Three Voyages for the Discovery of a Northwest Passage from the Atlantic to the Pacific, and Narrative of an Attempt to Reach the North Pole, Volume 2 eBook

This eBook from the Gutenberg Project consists of approximately 312 pages of information about Three Voyages for the Discovery of a Northwest Passage from the Atlantic to the Pacific, and Narrative of an Attempt to Reach the North Pole, Volume 2.

No change took place till the 21st, when, on the weather clearing up, we found that the open water we had left to the westward was now wholly closed up, and that there was none whatever in sight.  It was now also so close in-shore, that on the 22d, Lieutenant Ross, with a party of officers and men, succeeded in landing without difficulty.  They found a small floe of level ice close to the beach, which appeared very lately formed.  Walking up to a little conspicuous eminence near the eastern end of the beach, they found it to be composed of clay-slate, tinged of a brownish red colour.  The few uncovered parts of the beach were strewed with smooth schistose fragments of the same mineral, and in some parts a quantity of thin slates of it lay closely disposed together in a vertical position.  On the little hillock were two graves, bearing the dates of 1741 and 1762 on some of the stones which marked them, and a considerable quantity of fir driftwood lay upon the beach.

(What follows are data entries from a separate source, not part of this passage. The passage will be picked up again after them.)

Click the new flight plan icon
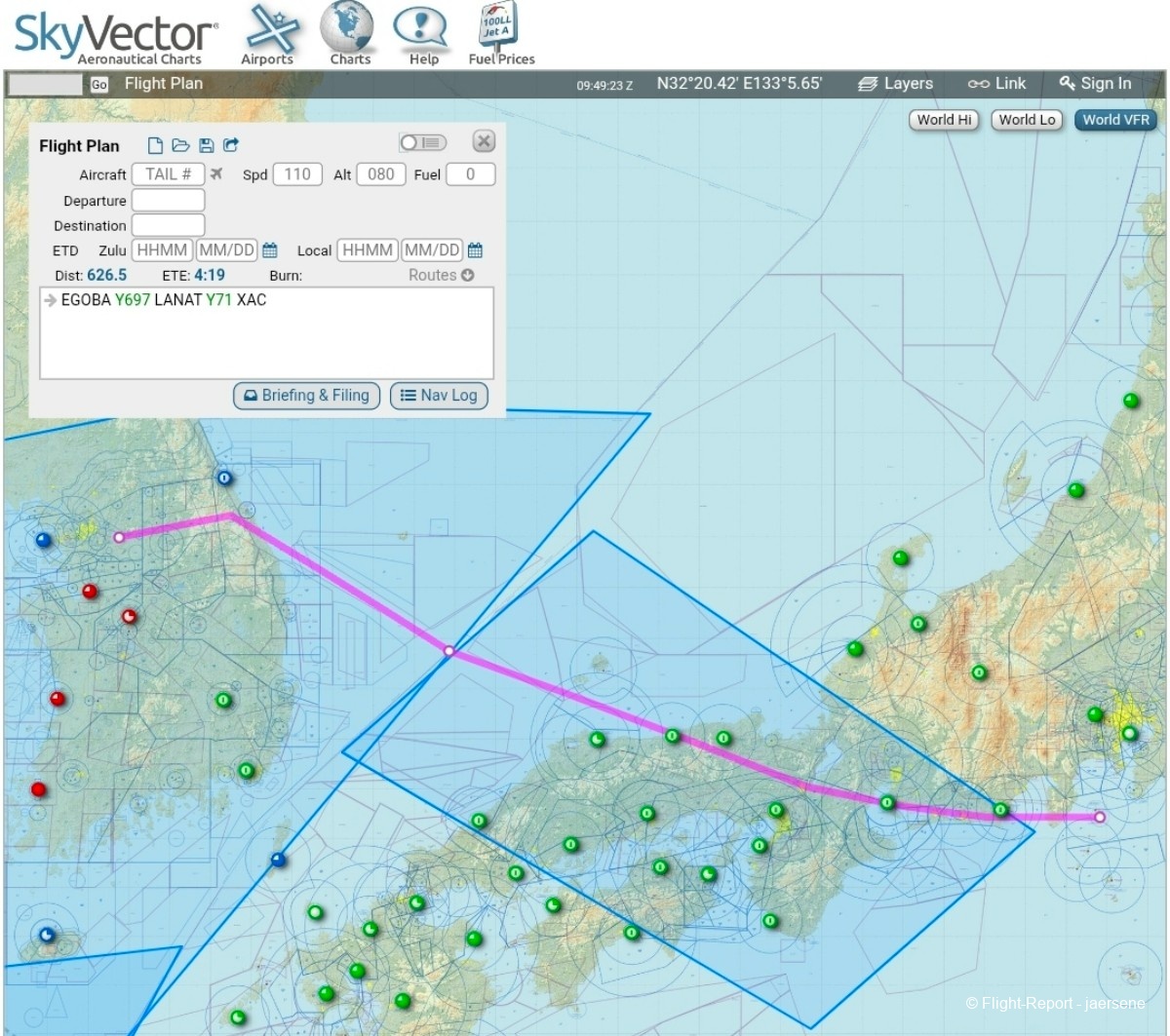This screenshot has width=1170, height=1036. click(x=155, y=145)
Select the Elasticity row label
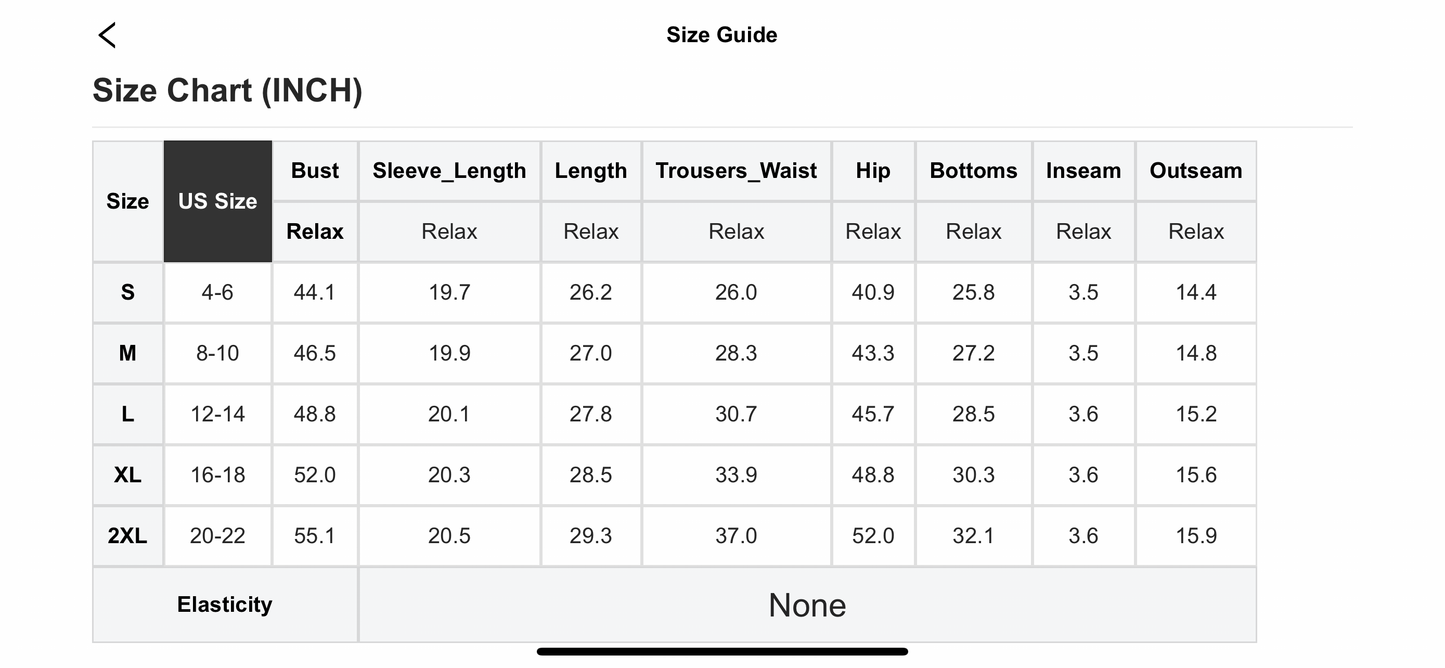 pyautogui.click(x=225, y=605)
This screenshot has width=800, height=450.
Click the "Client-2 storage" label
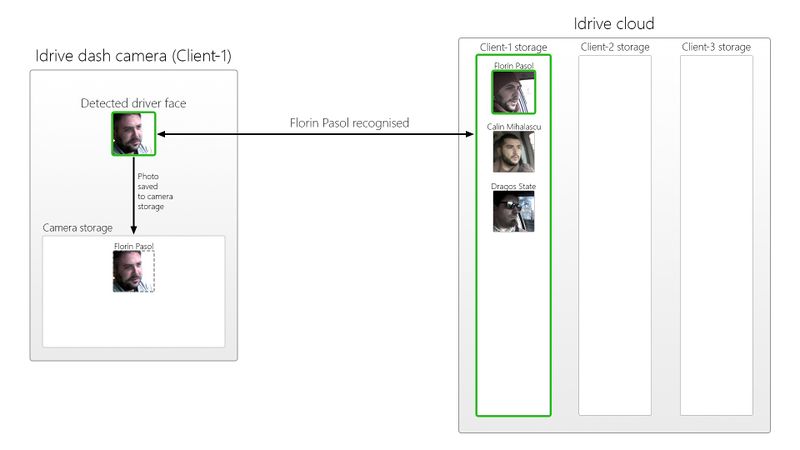point(615,47)
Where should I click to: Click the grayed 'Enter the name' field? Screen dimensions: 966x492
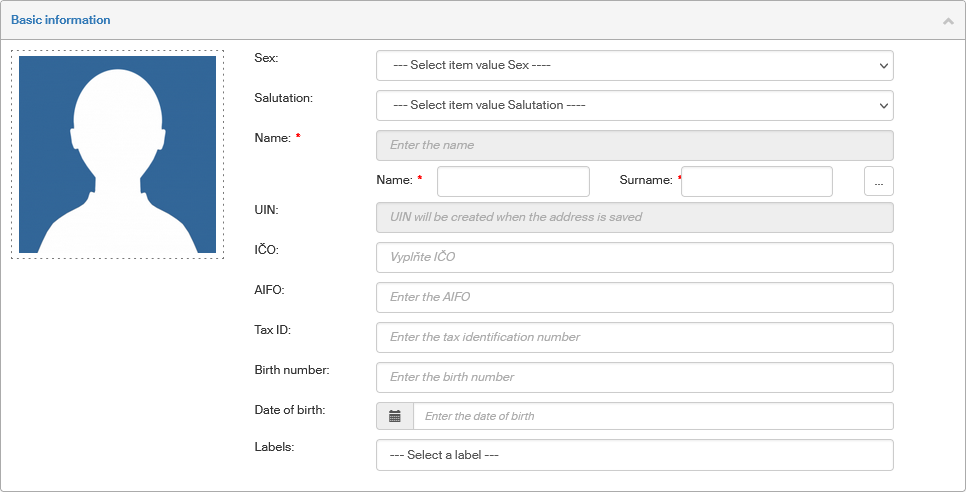point(634,145)
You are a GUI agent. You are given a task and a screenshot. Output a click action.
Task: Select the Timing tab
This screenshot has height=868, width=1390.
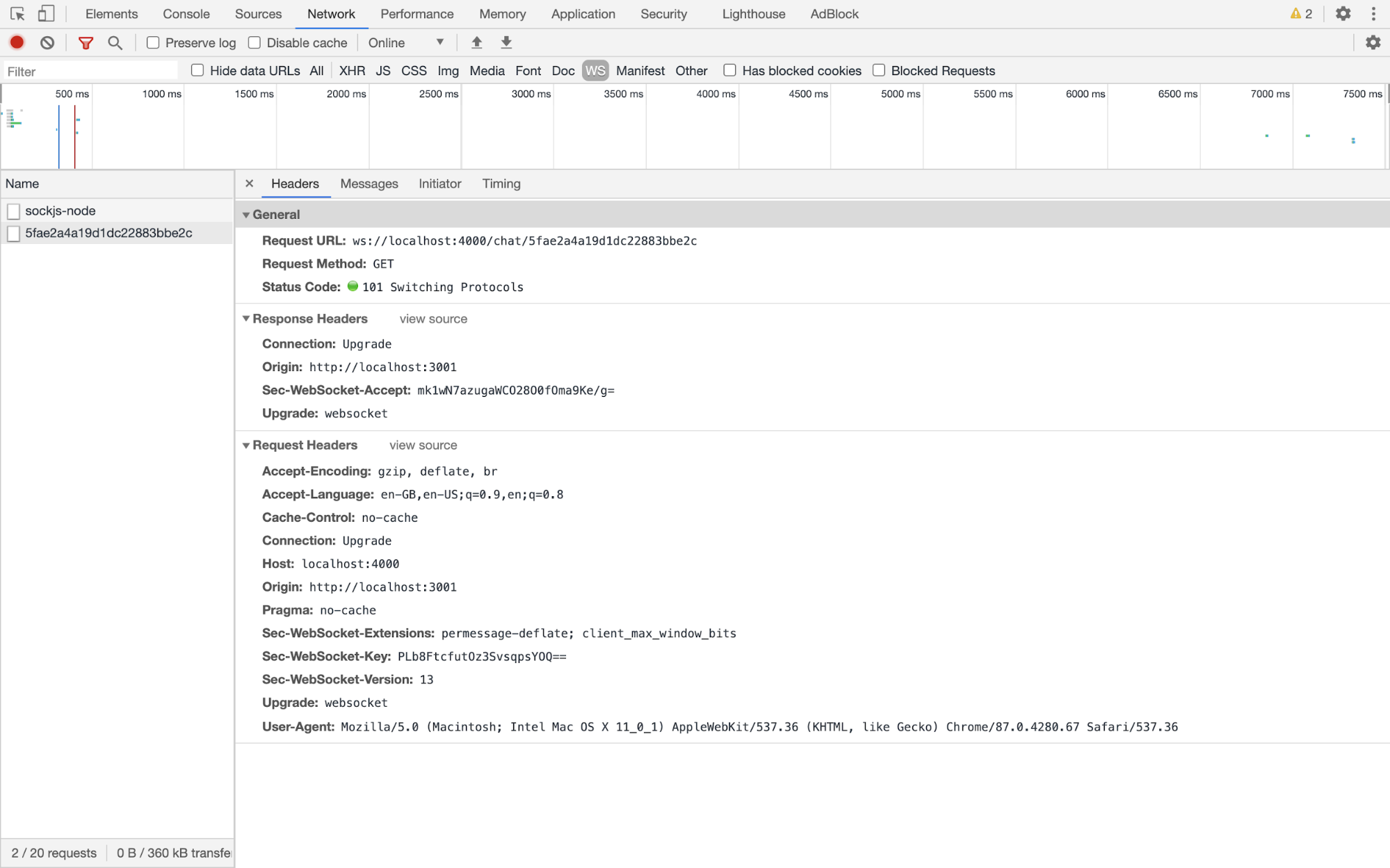coord(501,183)
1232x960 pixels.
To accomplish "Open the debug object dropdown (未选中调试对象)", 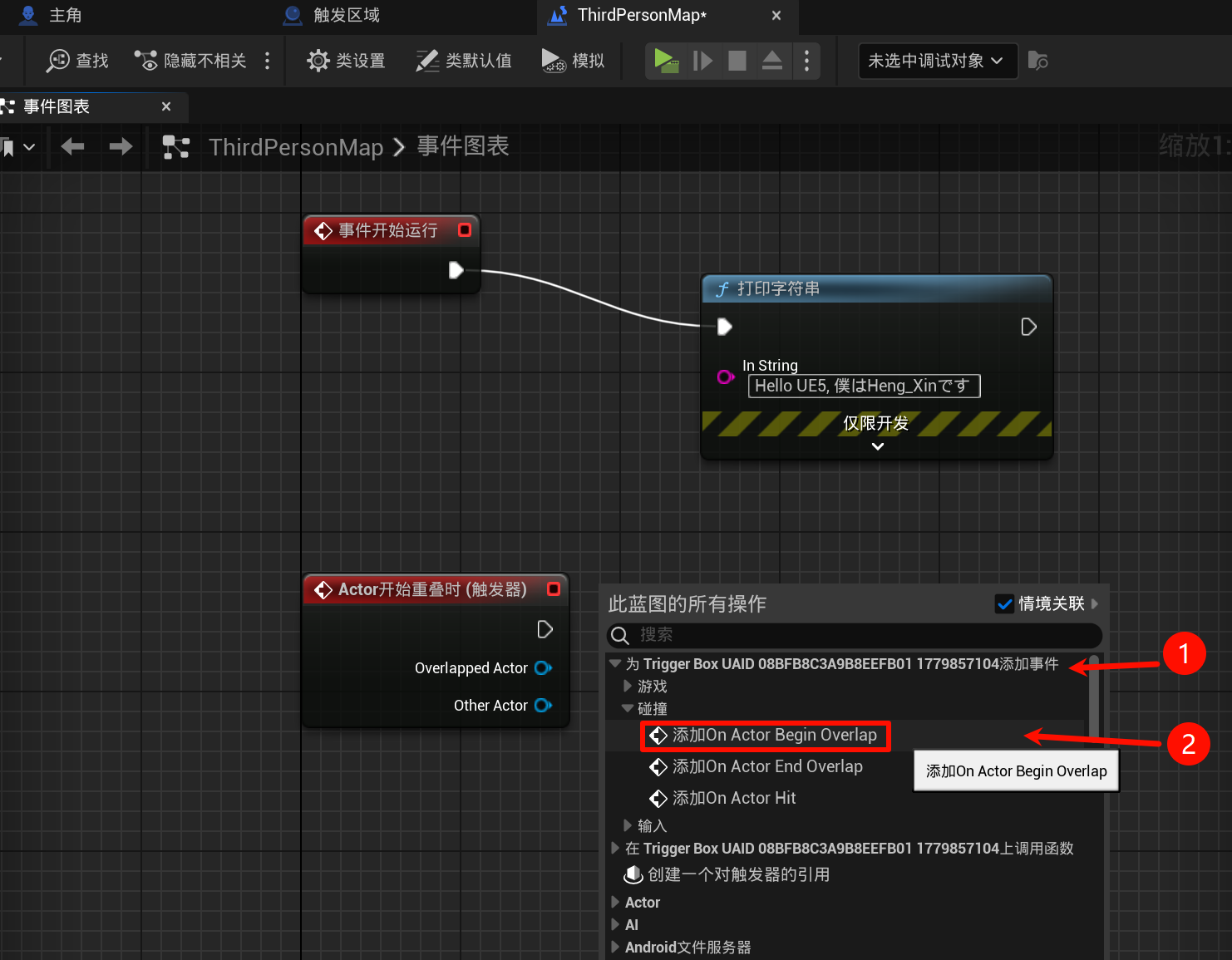I will pyautogui.click(x=937, y=61).
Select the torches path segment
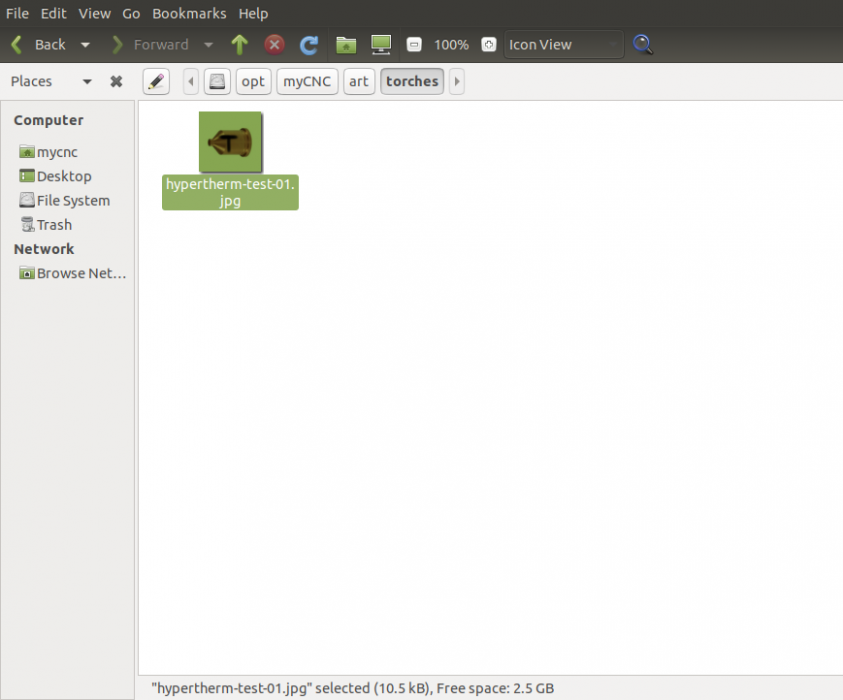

I now clearly saw that there was, for the present, no reasonable prospect of our getting towards any harbour; and I could not but feel confident that, even if we did get to the entrance of any, some time must be occupied in securing the ship.  It may be well imagined how anxious I had now become to delay no longer in setting out upon the main object of the expedition.  I felt that a few days at the commencement of the season, short as it is in these regions, might be of great importance as to the result of our enterprise, while the ship seemed to be so far secure from any immediate danger as to justify my leaving her, with a reduced crew, in her present situation.  The nature of the ice was, beyond all comparison, the most unfavourable for our purpose that I remember to have ever seen.  It consisted only of loose pieces, scarcely any of them fifteen or twenty yards square; and when any so large did occur, their, margins were surrounded by the smaller ones, thrown up by the recent pressure into ten thousand various shapes, and presenting high and sharp angular masses at every other step.  The men compared it to a stone-mason’s yard, which, except that the stones were of ten times the usual dimensions, it indeed very much resembled.  The only inducement to set out over such a road was the certainty that floes and fields lay beyond it, and the hope that they were not far beyond it.  In this respect, indeed, I considered our present easterly position as a probable advantage, since the ice was much less likely to have been disturbed to any great extent northward in this meridian than to the westward clear of the land, where every southerly breeze was sure to be making havoc among it.  Another very important advantage in setting off on this meridian appeared to me to be, that, the land of Spitzbergen lying immediately over against the ice, the latter could never drift so much or so fast to the southward as it might farther to the westward.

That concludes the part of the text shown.